Pero para que puedas entender de dónde todo error nacido es el placer de acusar y alabar el dolor, abriré todo y explicaré las mismas cosas que fueron dichas por ese inventor de la verdad y, por así decirlo, el arquitecto de la vida bendita. Porque nadie rechaza, ni odia, ni rehuye el placer, porque es el placer mismo, sino porque los que no saben seguir el placer por la razón, resultan grandes dolores; pero no ocurren tiempos de este tipo, para que pueda buscar alguna. gran placer por el trabajo y el dolor. Porque, en lo más mínimo, ¿quién de nosotros realiza algún ejercicio físico laborioso, excepto para sacar algún provecho de él?

Pero, ¿quién puede condenar con razón al que desea estar en ese placer, que no obtiene ninguna molestia, o al que rehuye ese dolor, por el cual no puede obtenerse ningún placer? Pero los acusamos y los consideramos más dignos de un odio justo, quienes, apaciguados por la adulación de los placeres presentes, y corrompidos, no prevén qué dolores y qué molestias recibirán, cegados por el deseo; Y la distinción entre estas cosas es fácil y sencilla.

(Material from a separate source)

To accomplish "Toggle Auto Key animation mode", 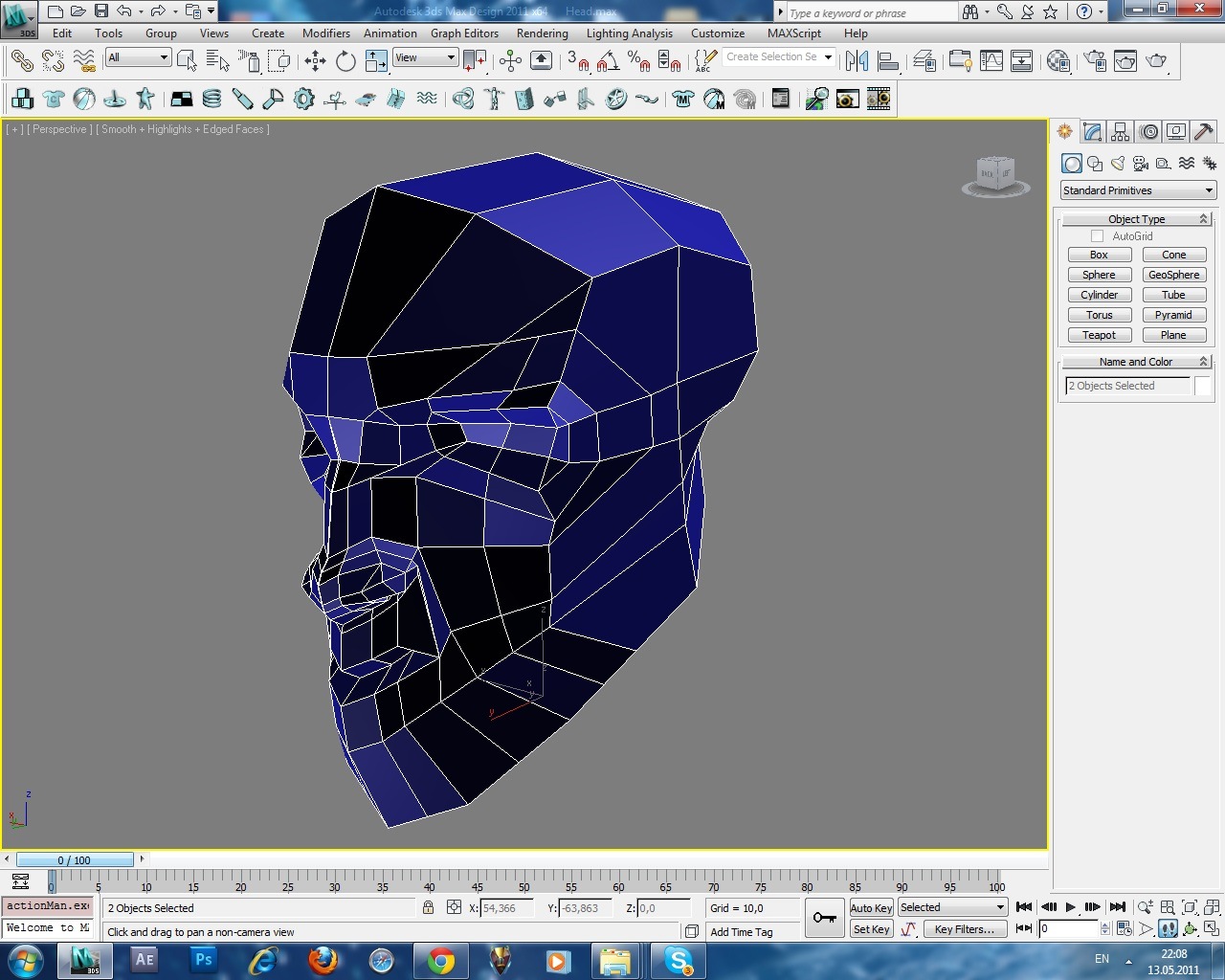I will click(x=871, y=908).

Porque en el tiempo libre, cuando la elección de la elección está libre para nosotros y cuando nada nos impide hacer lo que es más placentero, hay que aprovechar todos los placeres, evitar todos los dolores. Pero en determinados momentos, y muchas veces por obligaciones o necesidades de la vida, sucederá que ambos placeres deben ser repudiados y las molestias no aceptadas. En consecuencia, la elección de esas cosas está obligada aquí por el sabio, de modo que, ya sea rechazando sus placeres, pueda obtener otros mayores, o hacer retroceder los dolores más severos a soportar.